Di Carlo: «Puscas un cecchino, può coesistere con Nestorovski»

È arrivato il momento di George Puscas. Dopo una lunga trattativa e diversi tira e molla, il ds Rino Foschi è riuscito a convincere l'attaccante rumeno a sposare la causa rosanero e, dopo aver scontato la giornata di squalifica nella prima giornata, adesso è pronto a prendere in mano un reparto offensivo che fatica enormemente a segnare. Nella passata stagione, a Novara, la punta ex Inter ha segnato nove reti in poco più di tre mesi.
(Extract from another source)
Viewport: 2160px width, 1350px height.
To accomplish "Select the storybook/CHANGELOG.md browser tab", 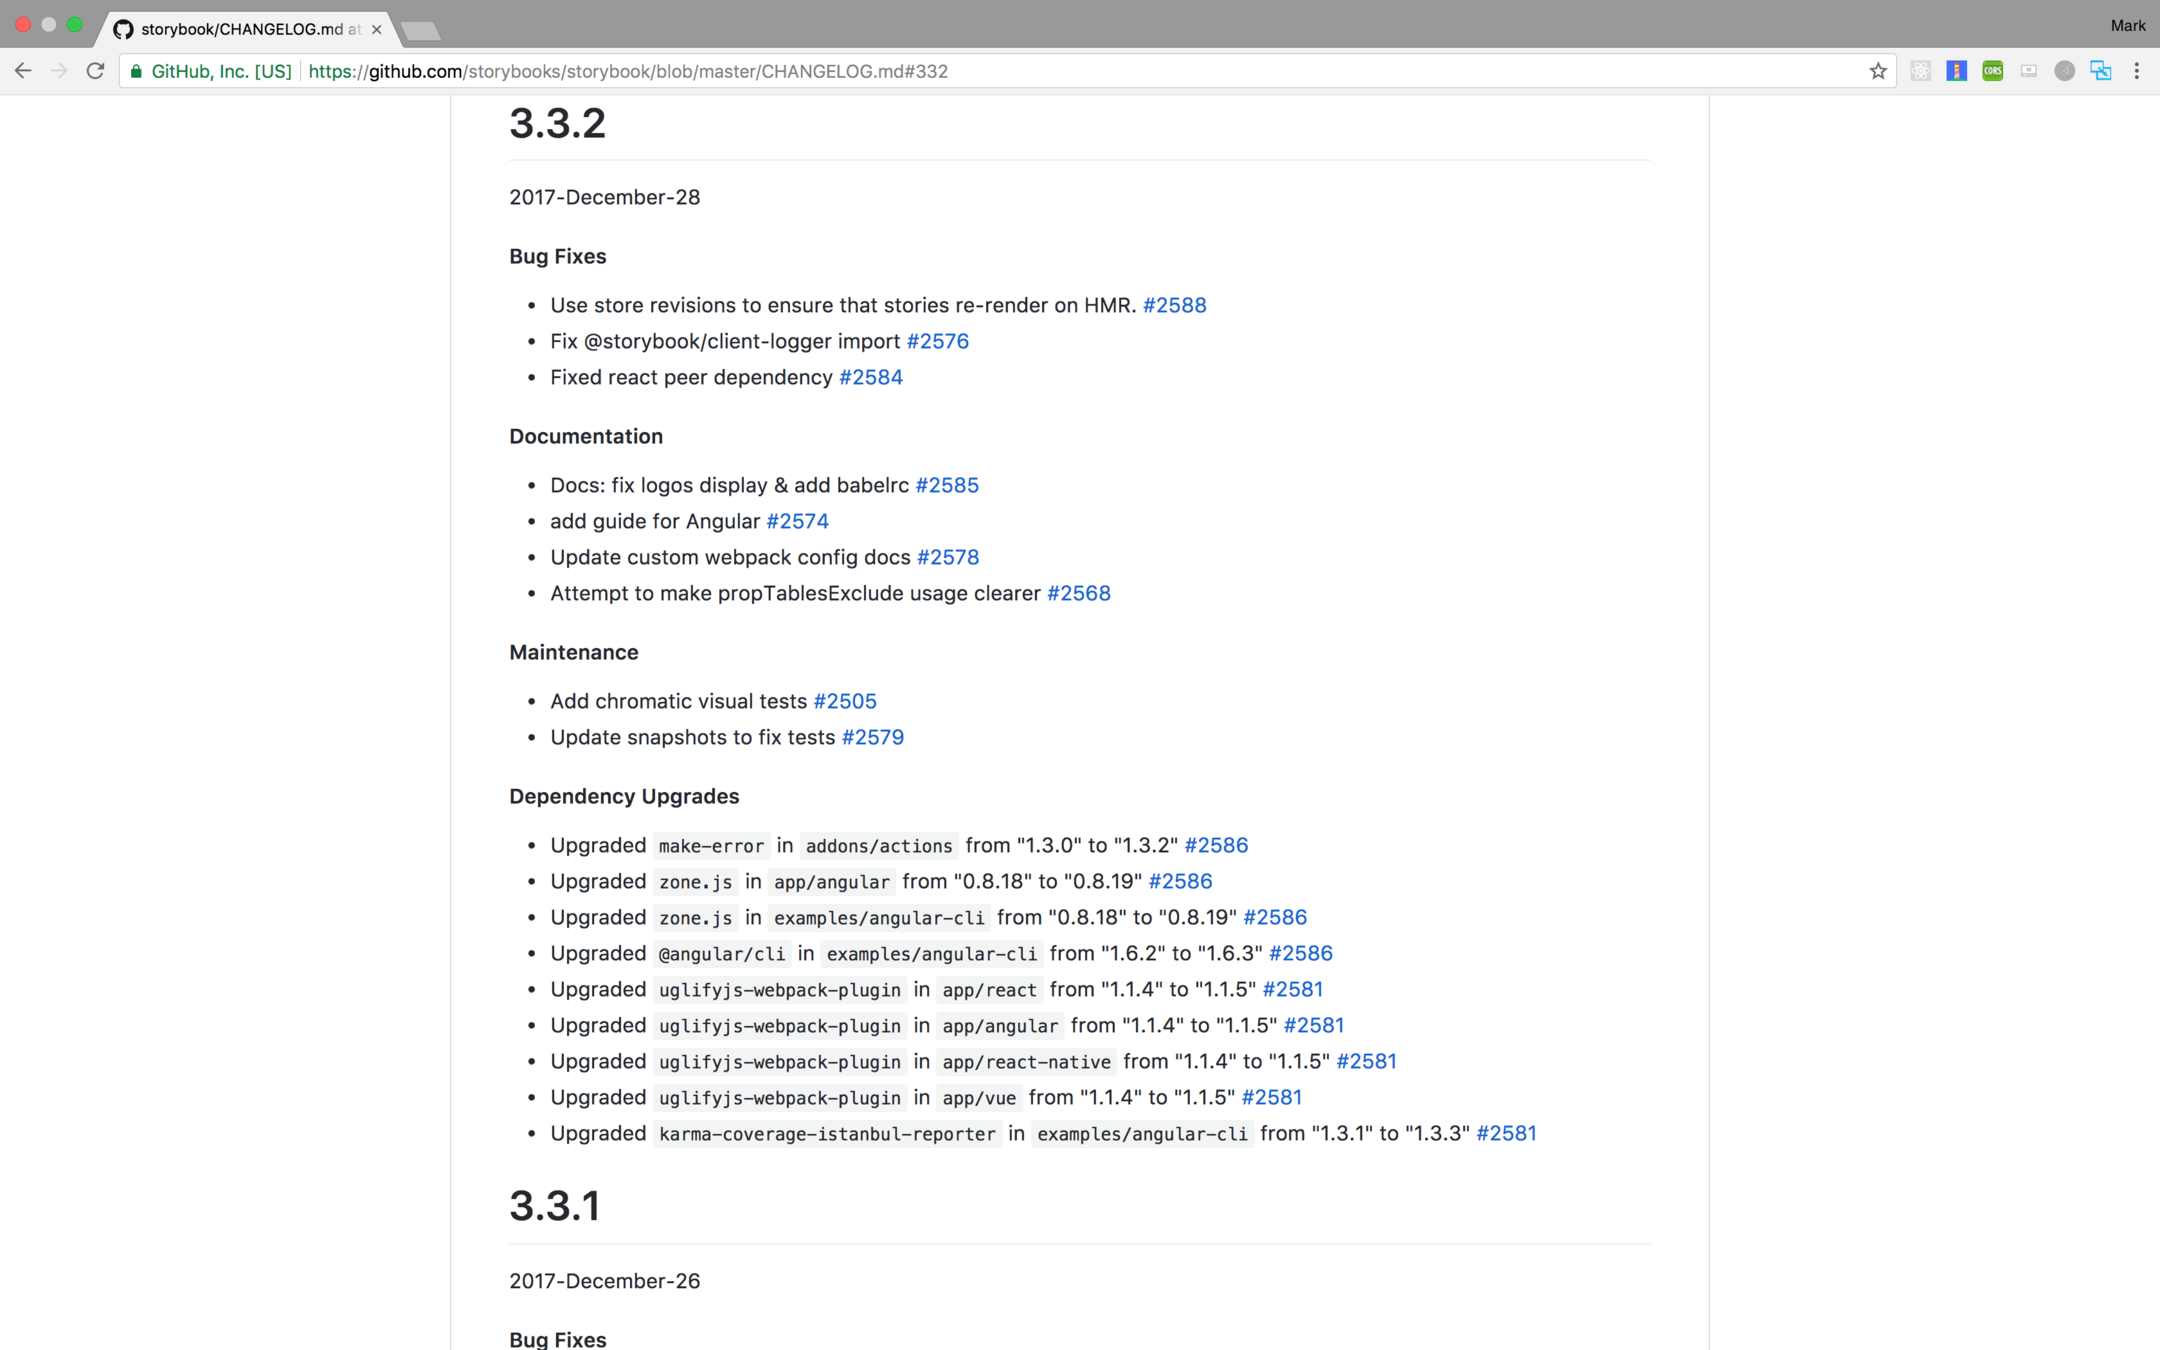I will 240,29.
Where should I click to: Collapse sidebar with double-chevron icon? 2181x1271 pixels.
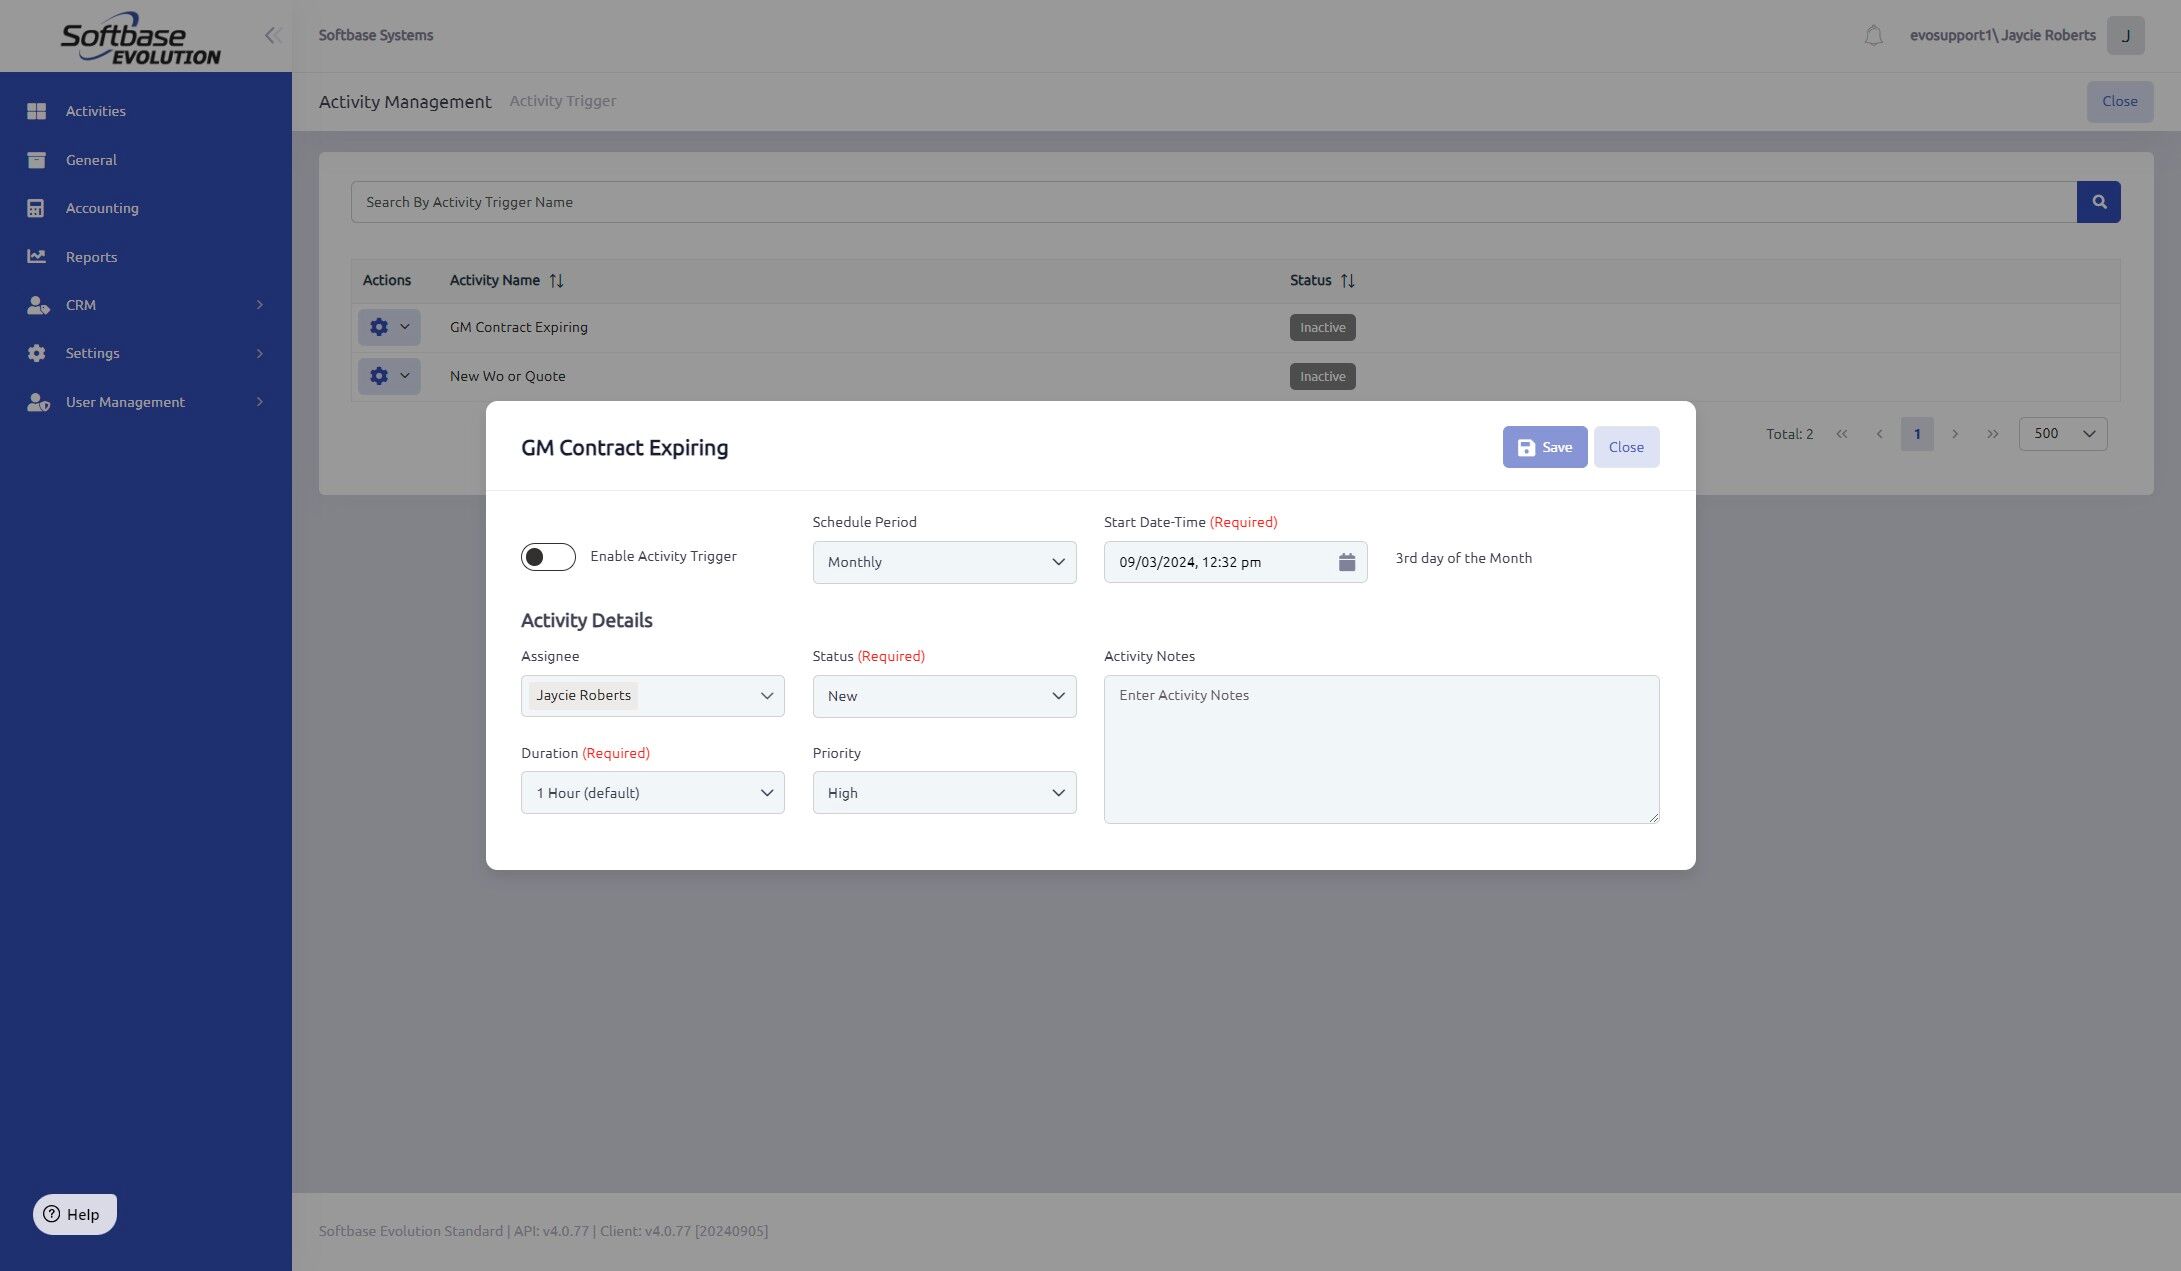click(x=273, y=36)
E delle qualità del ragazzo è ben conscio Mimmo Di Carlo, allenatore proprio di quel Novara nonché ex giocatore dei rosa; il tecnico, in un'intervista rilasciata al Giornale di Sicilia, ha parlato delle caratteristiche del nuovo acquisto rosanero e delle possibilità tattiche della squadra di Tedino con il suo apporto in campo.

 

Ecco le dichiarazioni di Di Carlo:

 

«La scelta di Palermo è quella giusta per Puscas. Avrà modo di esprimersi in una squadra che ha un tasso tecnico superiore rispetto a quello che lo scorso anno aveva il Novara. Il Palermo ha fatto un acquisto di prospettiva importante».

 

CARATTERISTICHE

«È un cecchino dentro l'area di rigore, ha tanta personalità e forza, l'unica cosa di cui ha bisogno è di essere servito nel modo giusto. Le sue caratteristiche sono importanti, nei pochi mesi che l'ho avuto a disposizione ha dimostrato di essere un gran lavoratore, mettendosi a disposizione».

 

DOPPIA PUNTA

«Giocare insieme a Nestorovski? A questo ci penserà Tedino. Lo scorso anno a Novara ha giocato sia nel 3-4-1-2 che nel 4-3-1-2, avendo a fianco attaccanti rapidi e tecnici, ma anche prime punte di peso come Maniero. Gli piace attaccare la profondità ma se scendono in campo due attaccanti statici è più difficile manovrare il gioco. È un bomber, i gol li sa fare, ma deve migliorare tecnicamente. Questo dovrà essere il suo percorso per diventare un giocatore da Serie A».

 

SERIE A

«Ha tanta fame e tanta voglia di arrivare di nuovo in Serie A per misurarsi coi top club. Farà di tutto per dimostrare di essere un attaccante utile per il Palermo. Andare coi rosanero in massima serie significherebbe restare in Sicilia. Auguro questo sia al Palermo che al giocatore».